New York State Supreme Court Justice Barbara Jaffe yesterday (April 20) ordered officials at Stony Brook University to provide justification for their custody of Hercules and Leo, two chimpanzees used in research. According to ScienceInsider, Jaffe’s decision “seems to recognizes [sic] chimpanzees as legal persons for the first time.” Her granting a writ of habeas corpus—through which plaintiffs can argue against unlawful detainment—on behalf of the chimps is the latest development in a years-long string of legal proceedings stemming from cases brought by the Nonhuman Rights Project, a group that maintains that research chimps like Hercules and Leo should be released to sanctuaries. Stony Brook will present its justification for keeping the animals at a May hearing.
The final say on whether chimps will be considered legal persons is far from over, however. “The Order does not necessarily mean that the Court has declared that the two chimpanzees, Hercules and Leo, are legal persons for the purpose of an Article 70 common law writ of habeas corpus proceeding,” the Nonhuman Rights Project wrote. Rather, Jaffe’s decision simply opened the door to further hearings. “All this does is allow the parties to argue their case in court,” David Bookstaver, a spokesman for the New York State court system, told The New York Times.
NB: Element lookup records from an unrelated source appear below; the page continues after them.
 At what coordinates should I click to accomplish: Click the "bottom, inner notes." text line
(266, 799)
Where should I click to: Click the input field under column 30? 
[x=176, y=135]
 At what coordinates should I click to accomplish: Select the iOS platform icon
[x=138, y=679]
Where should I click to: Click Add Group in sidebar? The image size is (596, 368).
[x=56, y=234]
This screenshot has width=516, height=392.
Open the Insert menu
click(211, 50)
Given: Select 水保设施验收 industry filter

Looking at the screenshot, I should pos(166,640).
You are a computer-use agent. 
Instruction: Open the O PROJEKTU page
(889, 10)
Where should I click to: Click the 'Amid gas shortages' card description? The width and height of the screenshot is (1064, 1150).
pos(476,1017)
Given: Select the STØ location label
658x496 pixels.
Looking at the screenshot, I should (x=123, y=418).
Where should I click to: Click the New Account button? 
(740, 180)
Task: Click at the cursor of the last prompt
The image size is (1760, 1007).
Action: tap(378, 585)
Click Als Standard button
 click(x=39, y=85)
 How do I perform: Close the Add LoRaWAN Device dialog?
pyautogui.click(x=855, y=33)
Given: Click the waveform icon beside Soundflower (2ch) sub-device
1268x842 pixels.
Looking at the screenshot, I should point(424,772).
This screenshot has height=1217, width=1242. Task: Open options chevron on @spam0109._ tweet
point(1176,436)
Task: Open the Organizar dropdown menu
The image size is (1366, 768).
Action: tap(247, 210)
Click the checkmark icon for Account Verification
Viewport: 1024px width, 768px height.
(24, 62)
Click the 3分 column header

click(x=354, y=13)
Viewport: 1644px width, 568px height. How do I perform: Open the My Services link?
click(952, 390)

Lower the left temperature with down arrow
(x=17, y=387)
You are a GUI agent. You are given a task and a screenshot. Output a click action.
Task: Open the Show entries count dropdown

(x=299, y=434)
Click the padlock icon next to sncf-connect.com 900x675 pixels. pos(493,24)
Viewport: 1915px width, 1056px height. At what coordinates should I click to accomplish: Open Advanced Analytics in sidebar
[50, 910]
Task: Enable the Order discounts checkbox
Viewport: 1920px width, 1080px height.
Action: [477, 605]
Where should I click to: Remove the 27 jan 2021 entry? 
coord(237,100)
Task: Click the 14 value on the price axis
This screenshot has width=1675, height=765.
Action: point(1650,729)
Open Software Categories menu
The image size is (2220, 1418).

Natalie Prosin, the executive director of the Nonhuman Rights Project, told the Times that her group is “grateful for an opportunity to litigate the issue.” Stony Brook has not commented publicly on the purpose of holding the chimps.
Update (April 24): As ScienceInsider reported, in an amended court order, “the words ‘writ of habeas corpus’ have been struck out, suggesting that the court has made no decision on whether Hercules and Leo . . . deserve to be treated as legal persons.”